▶ [Problem description]: The required answer is every line of the data containing the word "icon".

(Items from a data source)
Content starts
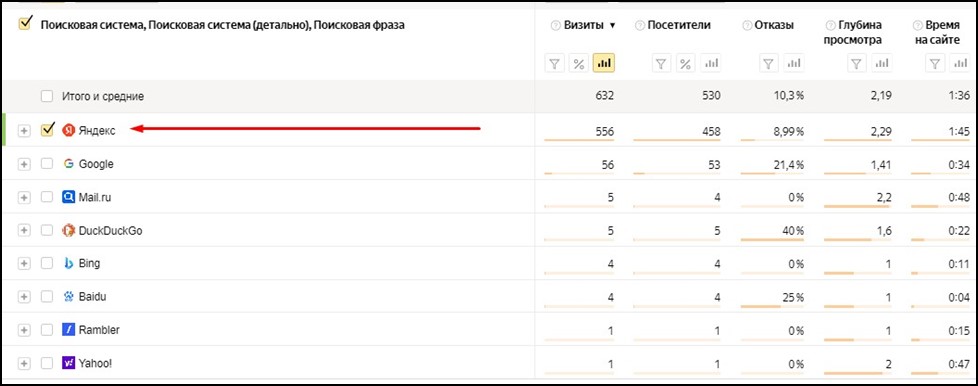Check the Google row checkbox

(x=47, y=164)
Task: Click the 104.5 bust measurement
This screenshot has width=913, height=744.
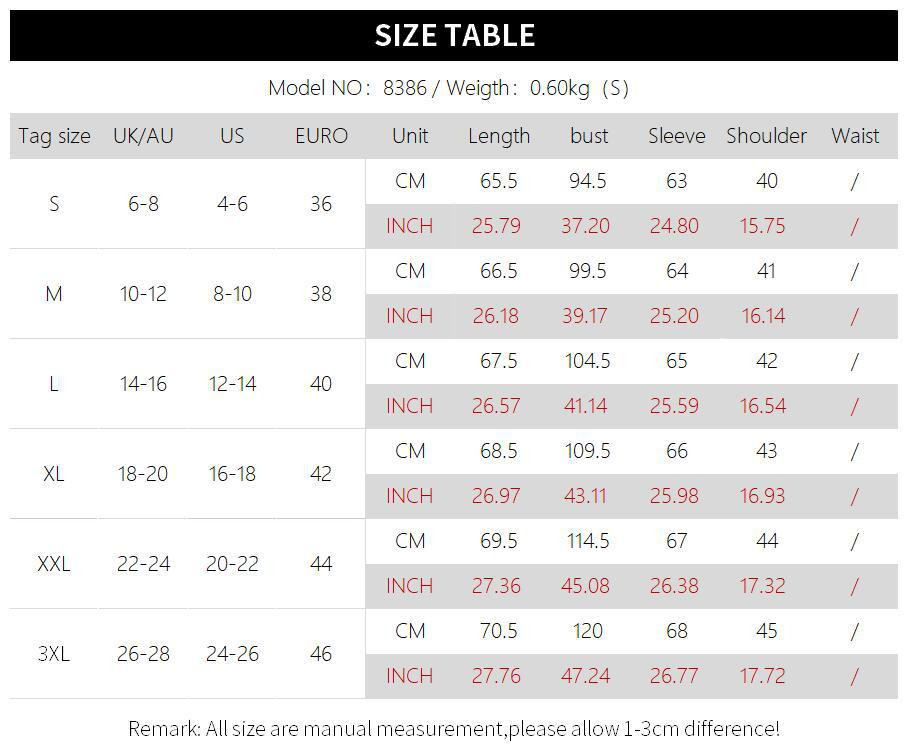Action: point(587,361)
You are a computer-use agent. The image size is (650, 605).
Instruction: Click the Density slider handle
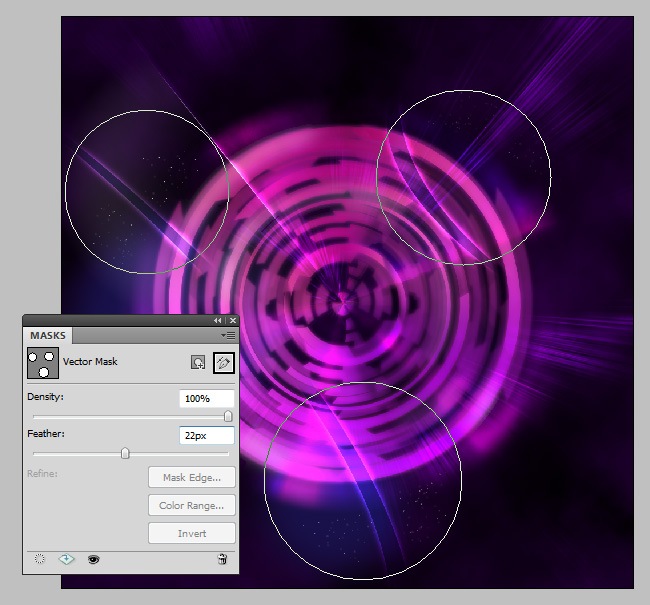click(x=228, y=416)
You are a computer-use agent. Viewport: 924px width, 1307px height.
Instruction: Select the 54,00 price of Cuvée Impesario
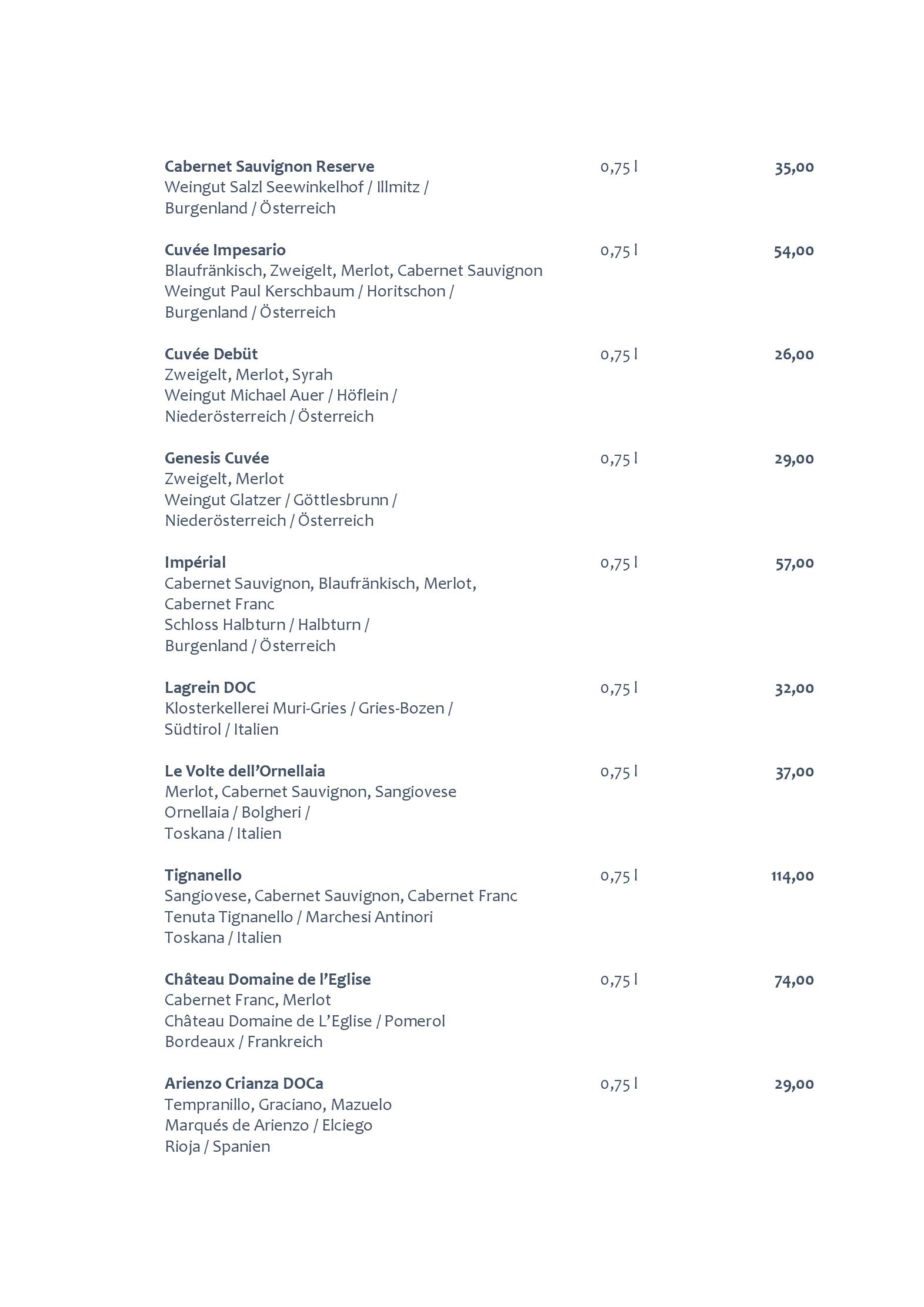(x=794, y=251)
Content ends
Content starts
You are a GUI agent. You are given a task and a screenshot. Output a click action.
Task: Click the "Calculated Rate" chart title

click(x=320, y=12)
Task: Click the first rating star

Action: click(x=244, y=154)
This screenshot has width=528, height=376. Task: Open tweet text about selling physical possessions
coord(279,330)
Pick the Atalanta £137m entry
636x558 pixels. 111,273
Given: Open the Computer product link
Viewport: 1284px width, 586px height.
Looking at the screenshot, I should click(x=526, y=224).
Content ends
Content starts
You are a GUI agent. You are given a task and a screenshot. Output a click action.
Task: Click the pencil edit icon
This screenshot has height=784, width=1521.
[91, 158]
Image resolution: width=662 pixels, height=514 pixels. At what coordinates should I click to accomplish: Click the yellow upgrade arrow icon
Content ends
▶ [Reply]:
Task: Click the pencil edit icon
Image resolution: width=662 pixels, height=514 pixels. At what coordinates should I click to accomplish: Click the yellow upgrade arrow icon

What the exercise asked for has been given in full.